What is being asked:
Your output is to consist only of the line containing "Image resolution: width=1818" and the lines after it, through the end of the data, reproduced exactly.

----------------------------------------

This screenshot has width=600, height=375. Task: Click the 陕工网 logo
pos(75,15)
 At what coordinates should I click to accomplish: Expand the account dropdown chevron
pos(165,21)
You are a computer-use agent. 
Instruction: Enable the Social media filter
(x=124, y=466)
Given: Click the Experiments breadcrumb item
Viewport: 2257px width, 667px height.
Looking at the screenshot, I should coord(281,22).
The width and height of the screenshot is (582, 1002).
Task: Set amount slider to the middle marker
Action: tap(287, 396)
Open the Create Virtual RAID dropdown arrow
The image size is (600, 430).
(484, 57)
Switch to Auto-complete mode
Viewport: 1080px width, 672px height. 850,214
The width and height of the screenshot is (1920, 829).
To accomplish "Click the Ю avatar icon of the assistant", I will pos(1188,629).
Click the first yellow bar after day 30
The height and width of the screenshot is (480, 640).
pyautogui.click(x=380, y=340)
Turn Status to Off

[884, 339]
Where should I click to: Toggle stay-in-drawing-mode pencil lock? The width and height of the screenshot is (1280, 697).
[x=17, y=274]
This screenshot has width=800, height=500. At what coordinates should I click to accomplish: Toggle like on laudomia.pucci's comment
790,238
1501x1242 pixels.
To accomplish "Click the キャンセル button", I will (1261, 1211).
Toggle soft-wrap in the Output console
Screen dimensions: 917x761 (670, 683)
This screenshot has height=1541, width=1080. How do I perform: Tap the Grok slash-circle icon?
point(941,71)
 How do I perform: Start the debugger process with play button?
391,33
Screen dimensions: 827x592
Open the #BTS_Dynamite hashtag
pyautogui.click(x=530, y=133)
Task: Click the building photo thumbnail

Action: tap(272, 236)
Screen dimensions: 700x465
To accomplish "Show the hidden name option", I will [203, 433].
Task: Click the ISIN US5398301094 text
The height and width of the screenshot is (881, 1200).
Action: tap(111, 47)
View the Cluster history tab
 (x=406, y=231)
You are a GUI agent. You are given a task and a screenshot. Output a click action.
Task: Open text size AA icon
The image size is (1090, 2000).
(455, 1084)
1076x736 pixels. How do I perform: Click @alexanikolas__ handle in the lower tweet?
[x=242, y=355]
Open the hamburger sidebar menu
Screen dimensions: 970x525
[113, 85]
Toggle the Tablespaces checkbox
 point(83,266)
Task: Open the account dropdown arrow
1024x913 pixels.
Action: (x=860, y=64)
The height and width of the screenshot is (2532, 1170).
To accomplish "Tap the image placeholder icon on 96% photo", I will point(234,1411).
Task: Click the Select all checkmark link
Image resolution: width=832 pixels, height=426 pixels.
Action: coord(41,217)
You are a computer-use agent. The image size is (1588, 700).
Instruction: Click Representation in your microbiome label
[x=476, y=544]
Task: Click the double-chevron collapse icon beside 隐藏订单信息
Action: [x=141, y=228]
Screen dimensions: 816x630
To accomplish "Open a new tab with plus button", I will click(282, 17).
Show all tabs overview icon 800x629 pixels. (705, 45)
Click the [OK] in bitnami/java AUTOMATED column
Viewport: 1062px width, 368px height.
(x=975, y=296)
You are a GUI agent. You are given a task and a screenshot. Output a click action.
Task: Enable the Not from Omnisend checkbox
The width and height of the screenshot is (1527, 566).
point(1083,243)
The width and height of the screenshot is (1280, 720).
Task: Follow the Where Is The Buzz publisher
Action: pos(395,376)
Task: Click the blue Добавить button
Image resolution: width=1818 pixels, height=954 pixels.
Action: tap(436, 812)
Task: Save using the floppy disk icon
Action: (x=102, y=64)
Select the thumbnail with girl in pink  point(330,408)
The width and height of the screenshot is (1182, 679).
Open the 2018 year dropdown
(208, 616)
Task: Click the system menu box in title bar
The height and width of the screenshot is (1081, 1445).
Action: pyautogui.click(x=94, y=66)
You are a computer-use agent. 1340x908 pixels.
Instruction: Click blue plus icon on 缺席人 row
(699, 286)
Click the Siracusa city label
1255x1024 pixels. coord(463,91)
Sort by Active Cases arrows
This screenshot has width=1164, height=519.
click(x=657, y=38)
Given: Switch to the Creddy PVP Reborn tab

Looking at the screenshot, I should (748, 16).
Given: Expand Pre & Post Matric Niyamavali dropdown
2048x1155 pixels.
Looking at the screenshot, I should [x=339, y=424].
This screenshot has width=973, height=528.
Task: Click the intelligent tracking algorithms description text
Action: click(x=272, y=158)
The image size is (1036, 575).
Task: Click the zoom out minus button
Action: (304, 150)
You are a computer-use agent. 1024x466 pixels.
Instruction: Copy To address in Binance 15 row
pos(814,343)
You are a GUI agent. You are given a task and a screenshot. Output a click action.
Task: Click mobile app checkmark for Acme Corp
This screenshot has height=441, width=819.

----------------------------------------

Answer to the problem:
Image resolution: width=1818 pixels, height=954 pixels.
Action: tap(436, 812)
Task: Save using the floppy disk icon
Action: (x=102, y=64)
Select the thumbnail with girl in pink  point(330,408)
The width and height of the screenshot is (1182, 679).
Open the 2018 year dropdown
(208, 616)
Task: Click the system menu box in title bar
The height and width of the screenshot is (1081, 1445).
Action: pyautogui.click(x=94, y=66)
You are a computer-use agent. 1340x908 pixels.
Instruction: Click blue plus icon on 缺席人 row
(699, 286)
Click the Siracusa city label
1255x1024 pixels. coord(463,91)
Sort by Active Cases arrows
This screenshot has width=1164, height=519.
click(x=657, y=38)
Given: Switch to the Creddy PVP Reborn tab

Looking at the screenshot, I should (748, 16).
Given: Expand Pre & Post Matric Niyamavali dropdown
2048x1155 pixels.
Looking at the screenshot, I should [x=339, y=424].
This screenshot has width=973, height=528.
Task: Click the intelligent tracking algorithms description text
Action: click(x=272, y=158)
The image size is (1036, 575).
Task: Click the zoom out minus button
Action: (304, 150)
You are a computer-use agent. 1024x466 pixels.
Instruction: Copy To address in Binance 15 row
pos(814,343)
You are a GUI agent. You are given a task and a screenshot. Output a click action.
Task: Click mobile app checkmark for Acme Corp
This screenshot has height=441, width=819.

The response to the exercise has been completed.